WORK TO BE COMPLETED: From the HeredityLab FAQ below, list every publicly available data set it names as a source for the reference panel.

Frequently Asked Questions

1. What does our site do?

HeredityLab is geared towards clarifying the ancestral heritage of users using genetics in conjunction with methodologies found in data science. We are based in the United States, and consist of a team of team of two engineers with a goal of bringing you results that provide insight into your genetic past. Users upload their raw DNA file to our platform, and we provide results after our systems process the file and compare the DNA to reference populations in our database through a series of algorithmic computations. 

To form the data set for our reference panel, we have used data from multiple sources. These primarily include data obtained through a public outreach program to expand the reference panel to include underrepresented ethnic groups, along with publicly available data sets such as the Human Genome Diversity Project, the Population Reference Sample data set, the 1000 Genomes Project, the Pan Asian SNP Consortium, the Indonesian Genome Diversity Project, the European Genome Phenome Archive, the Estonian Biocenter Data Archive, and the International HapMap project. 

2. How does this site work?

The user downloads his/her raw DNA data file (can be in text form or as a .zip file) from a mainstream DNA company like 23andMe or AncestryDNA. The user then uploads the raw DNA data file to our site using the designated file upload platform. We place the file into our queue to be processed, and our system runs an analysis on the user’s DNA file to determine the likely ethnic composition. Following this, the user receives an email after a set amount of time which indicates that the results are ready. The email contains a link for payment (all payments are processed via Stripe). The user then receives the results to his/her email in the form of an informative .pdf report. 

3. What is our methodology?

See the Methodology section for more details. Using a series of algorithms, we match segments of a customer’s DNA with similar segments in our reference panel to infer approximate ethnic percentages.

4. What ethnic groups are covered by your reference panel?

Records from a dataset:
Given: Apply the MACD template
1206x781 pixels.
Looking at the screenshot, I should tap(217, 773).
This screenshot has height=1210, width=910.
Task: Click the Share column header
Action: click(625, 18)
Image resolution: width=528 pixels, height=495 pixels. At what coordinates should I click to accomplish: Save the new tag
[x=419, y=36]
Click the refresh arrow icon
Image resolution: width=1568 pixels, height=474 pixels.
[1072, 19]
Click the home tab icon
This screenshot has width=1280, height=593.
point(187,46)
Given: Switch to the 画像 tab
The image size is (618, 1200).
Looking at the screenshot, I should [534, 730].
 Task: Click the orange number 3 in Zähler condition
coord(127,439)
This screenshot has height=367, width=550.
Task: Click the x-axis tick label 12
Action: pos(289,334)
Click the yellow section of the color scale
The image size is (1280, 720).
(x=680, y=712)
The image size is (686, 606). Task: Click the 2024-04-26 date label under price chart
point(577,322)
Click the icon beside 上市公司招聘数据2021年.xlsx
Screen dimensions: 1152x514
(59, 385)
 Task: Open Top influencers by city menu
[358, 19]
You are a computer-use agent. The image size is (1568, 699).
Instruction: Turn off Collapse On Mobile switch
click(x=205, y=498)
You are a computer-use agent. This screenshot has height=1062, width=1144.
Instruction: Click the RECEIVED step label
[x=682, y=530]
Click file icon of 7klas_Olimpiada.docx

REPLY TO THE EXERCISE:
- Human Genome Diversity Project
- Population Reference Sample data set
- 1000 Genomes Project
- Pan Asian SNP Consortium
- Indonesian Genome Diversity Project
- European Genome Phenome Archive
- Estonian Biocenter Data Archive
- International HapMap project